The dataset is available directly from Kaggle or via the titanic R package.
Setup
# install.packages("imv")
library(imv)
# The titanic package provides clean training data
# install.packages("titanic")
library(titanic)
# Use the Kaggle training set; keep relevant variables
data <- titanic_train[, c("Survived", "Sex", "Pclass")]
data <- data[complete.cases(data), ]
data$Pclass <- factor(data$Pclass)Fitting the Models
We compare two models:
- Baseline (
m0): intercept only — predicts survival using only the overall proportion of survivors (prevalence) - Enhanced (
m1): adds sex and passenger class as predictors
m0 <- glm(Survived ~ 1, data = data, family = binomial)
m1 <- glm(Survived ~ Sex + Pclass, data = data, family = binomial)Computing the IMV
set.seed(42)
result <- imv(m0, m1, data = data)
resultThe imv() call performs 4-fold cross-validation by default. It returns:
result$mean— mean IMV across foldsresult$sd— standard deviation across foldsresult$ci— 95% confidence intervalresult$folds— per-fold IMV values
Interpreting the Results
The paper reports a mean IMV of 0.352 (SD = 0.143) for this comparison. This means that a bettor using the sex- and class-enhanced model’s predictions would earn roughly 35 cents for every dollar staked under the baseline model’s odds — a substantial improvement.

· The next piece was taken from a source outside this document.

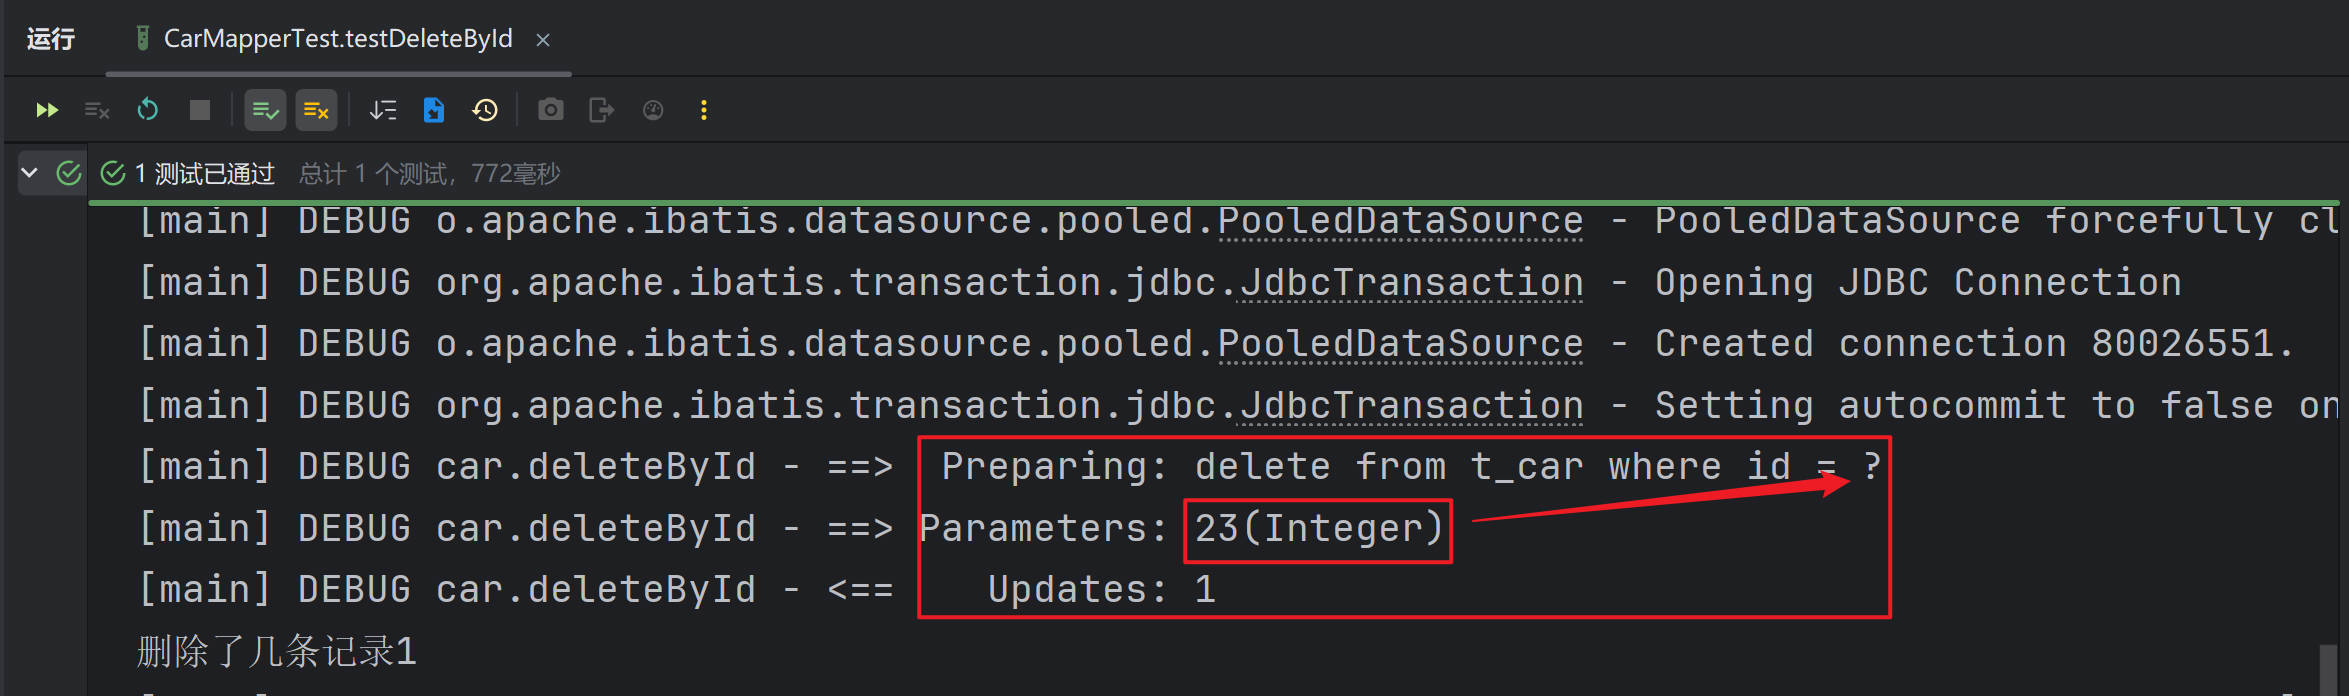2349x696 pixels.
Task: Open the first PooledDataSource link in the log
Action: pos(1400,221)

To put this in context, the paper’s Table 1 shows that an IMV of 0.352 sits near the upper end of the empirical examples, comparable to highly predictive clinical outcomes like breast cancer diagnosis. Sex and passenger class are among the most informative predictors ever observed in a social science classification task.
cat("Mean IMV:", round(result$mean, 3), "\n")
cat("SD: ", round(result$sd, 3), "\n")
cat("95% CI: [", round(result$ci["lower"], 3), ",",
round(result$ci["upper"], 3), "]\n")Going Further
The paper also compares a logistic regression model against a gradient-boosted tree (LightGBM) for the same prediction task, finding a much smaller IMV of 0.010 (SD = 0.048). This illustrates an important point: while sex and class together provide a large gain over nothing (prevalence), there is relatively little additional predictive signal left for a more complex model to exploit. The IMV quantifies both comparisons on the same interpretable scale.
To replicate the LightGBM comparison using the imv.default method with a custom predict_fn, see the package documentation.